Directions:
With pictures omitted, copy exactly the lines from the one containing "Given: Select the Products tab" through the end of the records below.

________________

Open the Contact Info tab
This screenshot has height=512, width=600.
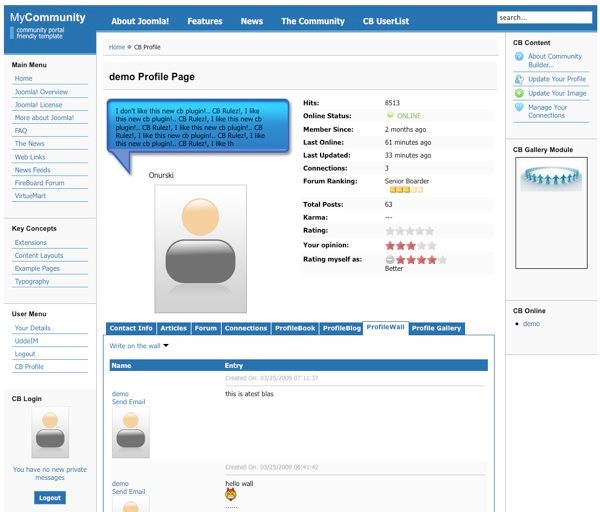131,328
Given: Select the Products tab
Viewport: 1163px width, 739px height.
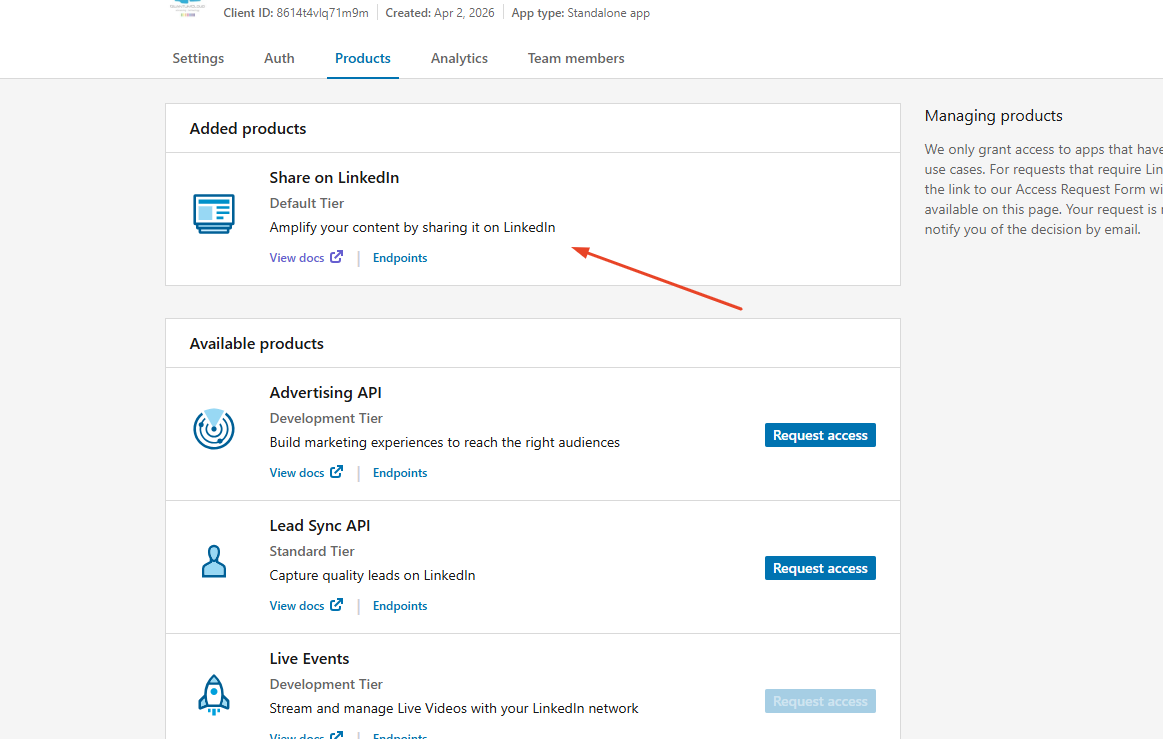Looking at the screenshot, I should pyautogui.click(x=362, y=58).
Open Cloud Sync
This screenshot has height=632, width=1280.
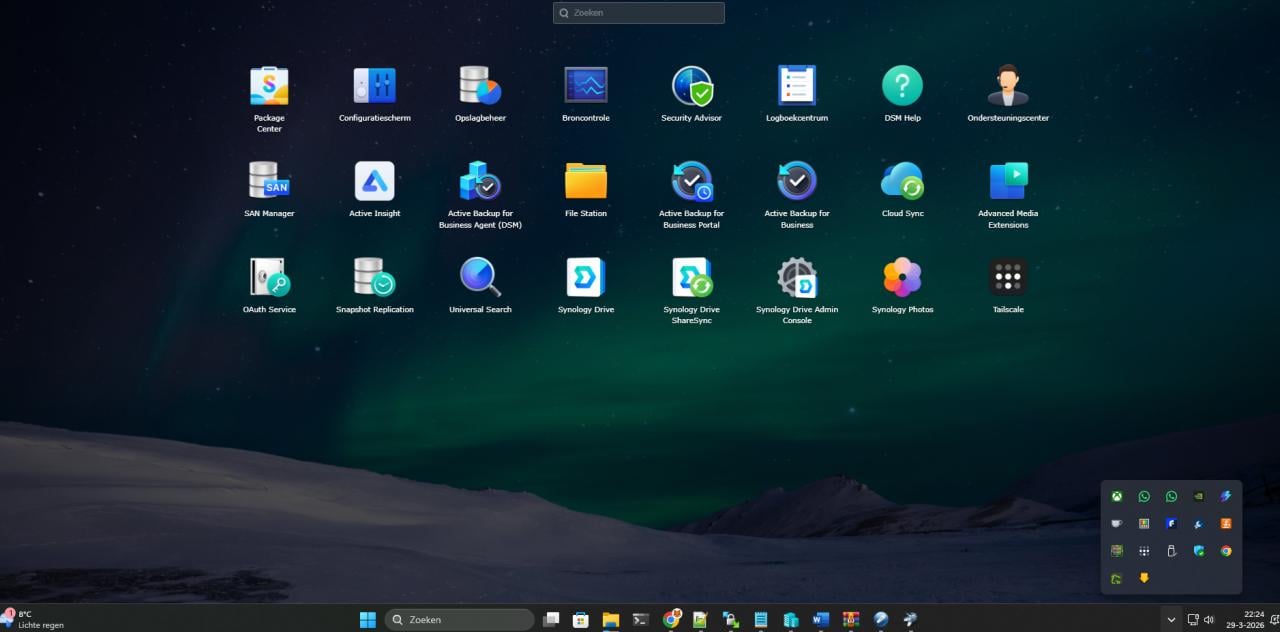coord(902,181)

________________

Answer box:
Given: Select the Products tab
Viewport: 1163px width, 739px height.
Looking at the screenshot, I should pyautogui.click(x=362, y=58).
Open Cloud Sync
This screenshot has height=632, width=1280.
coord(902,181)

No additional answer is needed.